Given entries:

• • • • • • •

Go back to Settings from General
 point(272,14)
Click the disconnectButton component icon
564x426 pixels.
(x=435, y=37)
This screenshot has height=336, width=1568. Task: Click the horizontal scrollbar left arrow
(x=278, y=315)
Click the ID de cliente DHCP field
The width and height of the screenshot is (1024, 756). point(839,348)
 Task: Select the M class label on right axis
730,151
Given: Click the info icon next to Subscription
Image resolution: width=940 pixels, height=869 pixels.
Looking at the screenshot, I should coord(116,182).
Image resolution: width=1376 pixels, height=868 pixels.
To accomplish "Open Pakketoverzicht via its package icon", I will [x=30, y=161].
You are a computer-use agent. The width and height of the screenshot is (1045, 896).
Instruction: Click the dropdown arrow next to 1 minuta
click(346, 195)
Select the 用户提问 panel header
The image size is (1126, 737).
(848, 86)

• • • • • • •

Try it:
Copy out the whole listing, exactly as written.

Answer to the exercise:
Go back to Settings from General
 point(272,14)
Click the disconnectButton component icon
564x426 pixels.
(x=435, y=37)
This screenshot has height=336, width=1568. Task: Click the horizontal scrollbar left arrow
(x=278, y=315)
Click the ID de cliente DHCP field
The width and height of the screenshot is (1024, 756). point(839,348)
 Task: Select the M class label on right axis
730,151
Given: Click the info icon next to Subscription
Image resolution: width=940 pixels, height=869 pixels.
Looking at the screenshot, I should coord(116,182).
Image resolution: width=1376 pixels, height=868 pixels.
To accomplish "Open Pakketoverzicht via its package icon", I will [x=30, y=161].
You are a computer-use agent. The width and height of the screenshot is (1045, 896).
Instruction: Click the dropdown arrow next to 1 minuta
click(346, 195)
Select the 用户提问 panel header
The image size is (1126, 737).
(848, 86)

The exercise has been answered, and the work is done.